Je me suis surpris à beaucoup penser à Jolene ces derniers jours. Et puis à l’écouter. Je parle bien sûr de la chanson de Dolly Parton. J’ai écouté plusieurs interprétations, elles sont variables en qualité. C’est une chanson populaire, donc les versions sont nombreuses et beaucoup veulent surtout montrer leur maîtrise vocale en oubliant ce qu’évoquent les paroles. Jolene est une de ces chansons où la théâtralité est importante. Les meilleures interprètes y mettent un accent de supplication, qui ajoute toujours un je-ne-sais-quoi de poignant.
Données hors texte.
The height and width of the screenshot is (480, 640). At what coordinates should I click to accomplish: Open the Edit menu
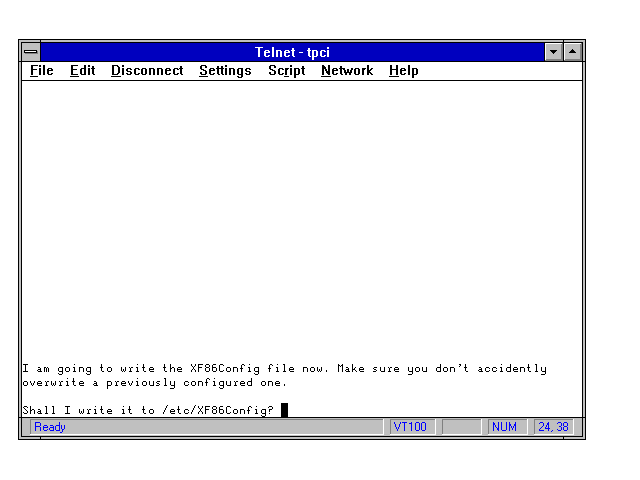tap(82, 71)
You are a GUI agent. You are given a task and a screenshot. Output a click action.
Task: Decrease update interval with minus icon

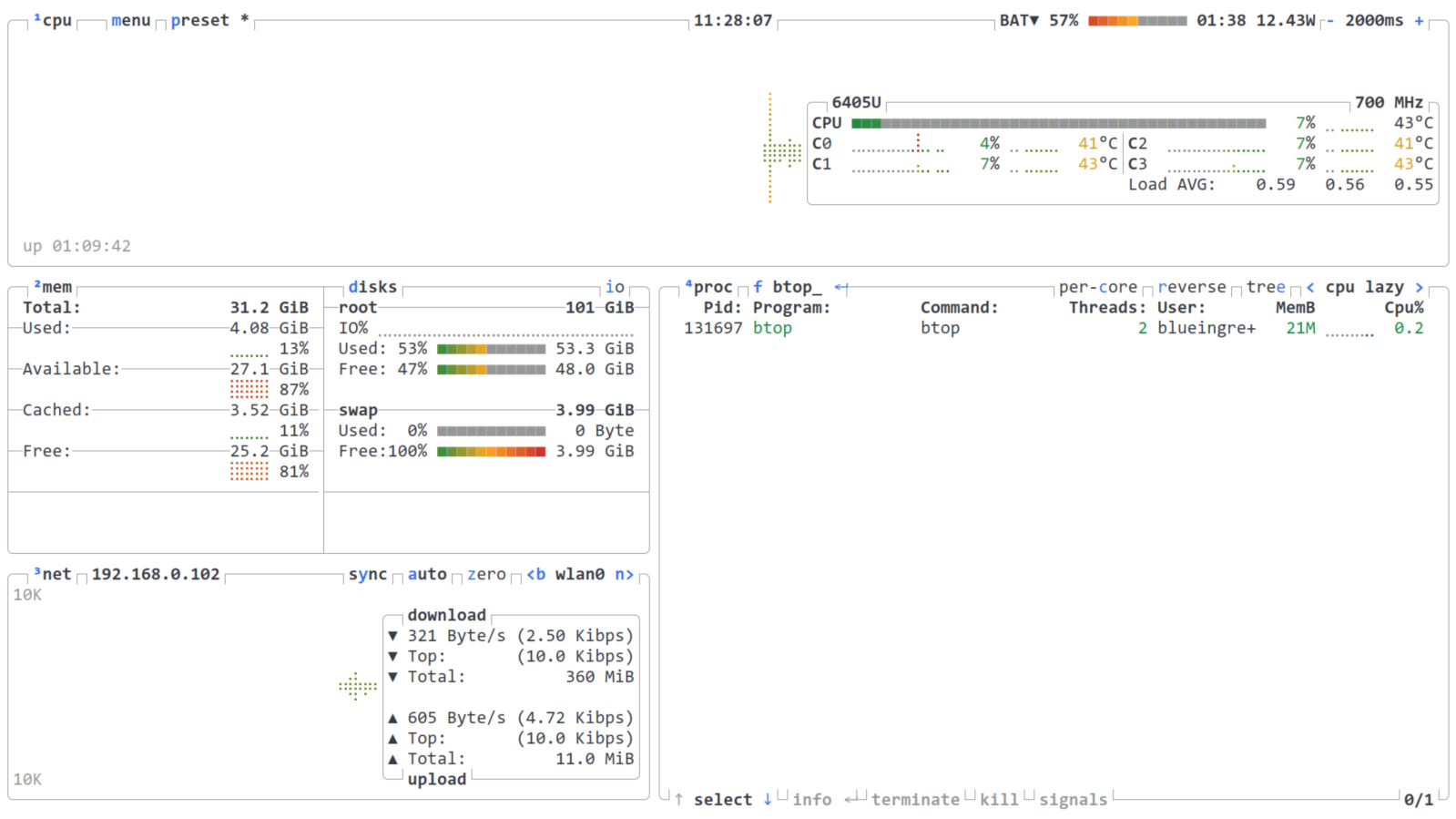point(1329,20)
Jolene me fascine depuis longtemps. Elle donne à entendre quelque chose qu’on entend rarement ailleurs dans notre musique. Je suppose qu’il y a plusieurs manières de l’écouter. J’ignore combien de gens y entendent ce que j’entends, moi. Ce n’est pas l’histoire d’amour qui m’intéresse, pas la beauté du personnage éponyme, pas la rivalité des femmes de l’histoire (mais peut-on appeler ça une rivalité?). Pour moi, Jolene raconte le désespoir de celles et ceux qui se retrouvent du mauvais côté d’un rapport de force complètement déséquilibré. Dans le conflit qui l’oppose à Jolene, la narratrice a perdu d’avance, elle n’a aucun atout. Elle en est littéralement rendu à supplier Jolene de lui laisser le peu qu’elle a.
Car Jolene a tout, elle peut tout prendre à son gré. Dira-t-on que la narratrice, à l’opposé, n’a rien? non, en réalité, c’est pire: elle a peu. Cette nuance est importante. Pour le bonheur de quelqu’un, avoir peu est mieux que de ne rien avoir. Mais en termes de rapport de force, avoir peu est plus grave que de ne rien avoir, car celle qui n’a rien n’a rien à perdre.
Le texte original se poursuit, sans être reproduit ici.